## DOCUMENT EXCERPT
[Start]

Kort read the book during moments of downtime over the next weeks, as he led his platoon of 15 soldiers and four tanks through the Kuwaiti desert, and later when they took up residence in a powerless, abandoned building in Baghdad. It told the story of a young man who leaves a lush green world and arrives on the far more dangerous and arid planet of Arrakis, which holds beneath its sands a critical resource for all of the universe’s competing great powers. (“At the time, when people said ‘This is a war for oil,’ I would kind of roll my eyes at them,” he notes regarding the Iraq War. “I don’t roll my eyes about that anymore.”)

The parallels felt uncanny, he remembers. As the call to prayer rose up around him one afternoon in that darkened building in Iraq’s capital, he says he sensed a connection to Dune. Reading the book felt almost like seeing into a larger story that mirrored the one in which he was playing a small part. “Something in the book really clicked,” he says. “It transcended the moment I was in.”

[End]

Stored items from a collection
[Start]

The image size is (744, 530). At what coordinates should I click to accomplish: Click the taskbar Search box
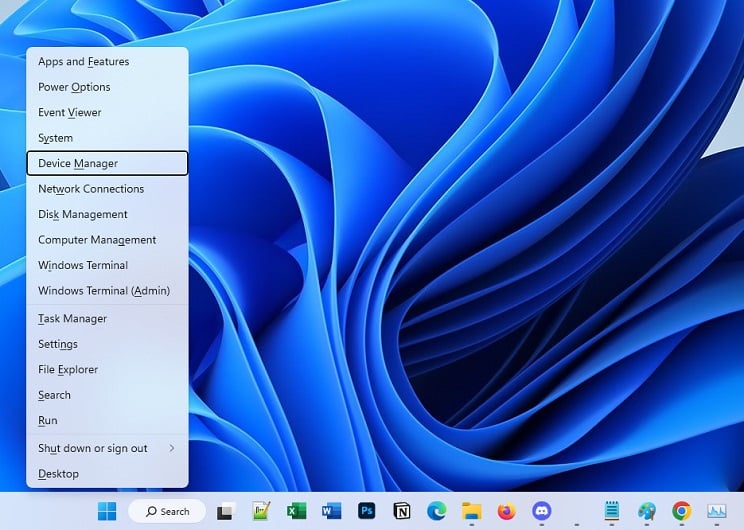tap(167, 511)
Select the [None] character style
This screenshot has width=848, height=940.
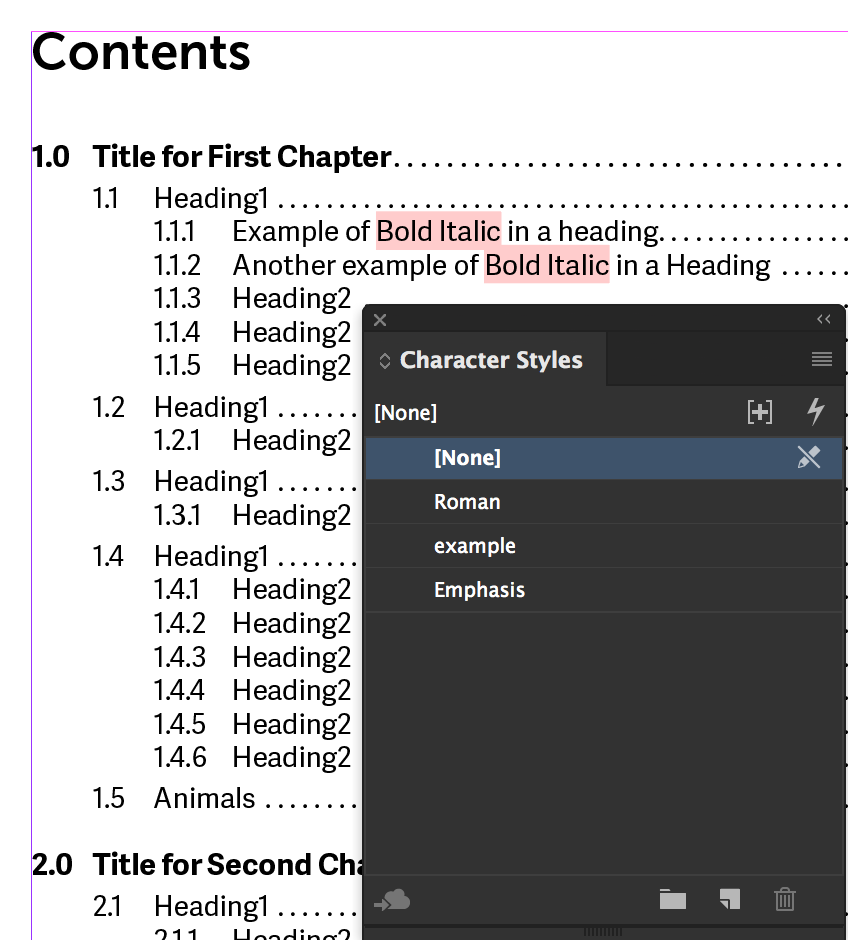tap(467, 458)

[End]

## WHAT TO WORK ON
1. For the account of Kort reading Dune above, state whether each statement agrees with it: (a) Kort led a platoon of 15 soldiers and four tanks; (b) Kort always regarded the Iraq War as a war for oil; (c) the building Kort stayed in in Baghdad had no power. Answer each with yes or no and quote the deciding words.
2. Carry on the account of Kort reading Dune during his time in Iraq, starting after its last sentence.

## RESULTS FOR THE EXERCISE
1.
(a) Yes: "as he led his platoon of 15 soldiers and four tanks through the Kuwaiti desert"
(b) No: "At the time, when people said ‘This is a war for oil,’ I would kind of roll my eyes at them"
(c) Yes: "a powerless, abandoned building in Baghdad"

2.
Kort would become a Dune fanatic, reading and rereading Frank Herbert’s entire six-book series. But it was only years later, after his second deployment to Iraq—a far tougher tour of duty in which he was stationed in a hotbed of Sunni insurgency, with his troops repeatedly hit by roadside bombs—that he began to see deeper similarities.

After all, in Dune it’s the native Fremen whose insurgent, guerrilla tactics ultimately prove superior. Not those of the Atreides protagonists, the Harkonnen villains, or even the galactic emperor and his spartan Sardaukar warriors. No matter which analogy you choose for the United States—or whether the Fremen in that analogy are Iraqi or Afghan—the insurgents outmatch or outlast the superpower.

“You look at it now and you think to yourself, well, of course the lessons are there, right? We’ve learned that a preponderance of technology doesn’t guarantee success. That the military element of national power alone can’t secure your objectives at times,” says Kort, who today serves as a strategic planning and policy officer for the Army. “There are these messy human characteristics in there, where people have honor and interest bound up into it. And the adversary is sometimes willing to pay higher costs.”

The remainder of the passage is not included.